Menjadi Kota Global, Jakarta Wajib Penuhi Parameter Ekonomi Mapan Tingkat Dunia
Jakarta berstatus kota global sejak globalisasi ekonomi kontemporer 1970-an sebagai penghubung dengan ekonomi dunia.
Jakarta harus memenuhi parameter ekonomi yang mapan dan terkoneksi secara global. Parameter itu di antaranya riset dan inovasi berkapasitas, pariwisata dan budaya menarik kunjungan wisatawan, lingkungan bersih dan nyaman, serta akses memadai agar tetap dilihat oleh penilai kota-kota besar dunia.
Keharusan di atas diutarakan Penjabat Gubernur DKI Jakarta Heru Budi Hartono dalam musyawarah perencanaan pembangunan Rencana Kerja Pemerintah Daerah Tahun 2025 dan Rencana Pembangunan Jangka Panjang Daerah DKI Jakarta Tahun 2025-2045, Selasa (23/4/2024).
Jakarta harus memenuhi parameter tersebut seiring pindahnya ibu kota negara ke Nusantara, Kalimantan Timur. Pasca-ibu kota negara, Jakarta akan menjadi pusat perekonomian nasional dan kota global.
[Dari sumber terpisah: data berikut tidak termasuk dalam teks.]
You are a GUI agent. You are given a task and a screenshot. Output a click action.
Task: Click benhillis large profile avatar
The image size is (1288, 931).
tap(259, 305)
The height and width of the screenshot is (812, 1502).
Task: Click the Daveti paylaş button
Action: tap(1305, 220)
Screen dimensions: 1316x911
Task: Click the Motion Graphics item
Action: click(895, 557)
Ketentuannya tertuang dalam UU Daerah Khusus Jakarta yang disetujui dalam Rapat Paripurna DPR Ke-14 Masa Persidangan IV Tahun Sidang 2023-2024, Kamis (28/3/2024). Dalam draf UU itu, pusat perekonomian nasional ialah pusat ekonomi dan bisnis nasional berskala global yang menopang pembangunan ekonomi nasional secara berkelanjutan.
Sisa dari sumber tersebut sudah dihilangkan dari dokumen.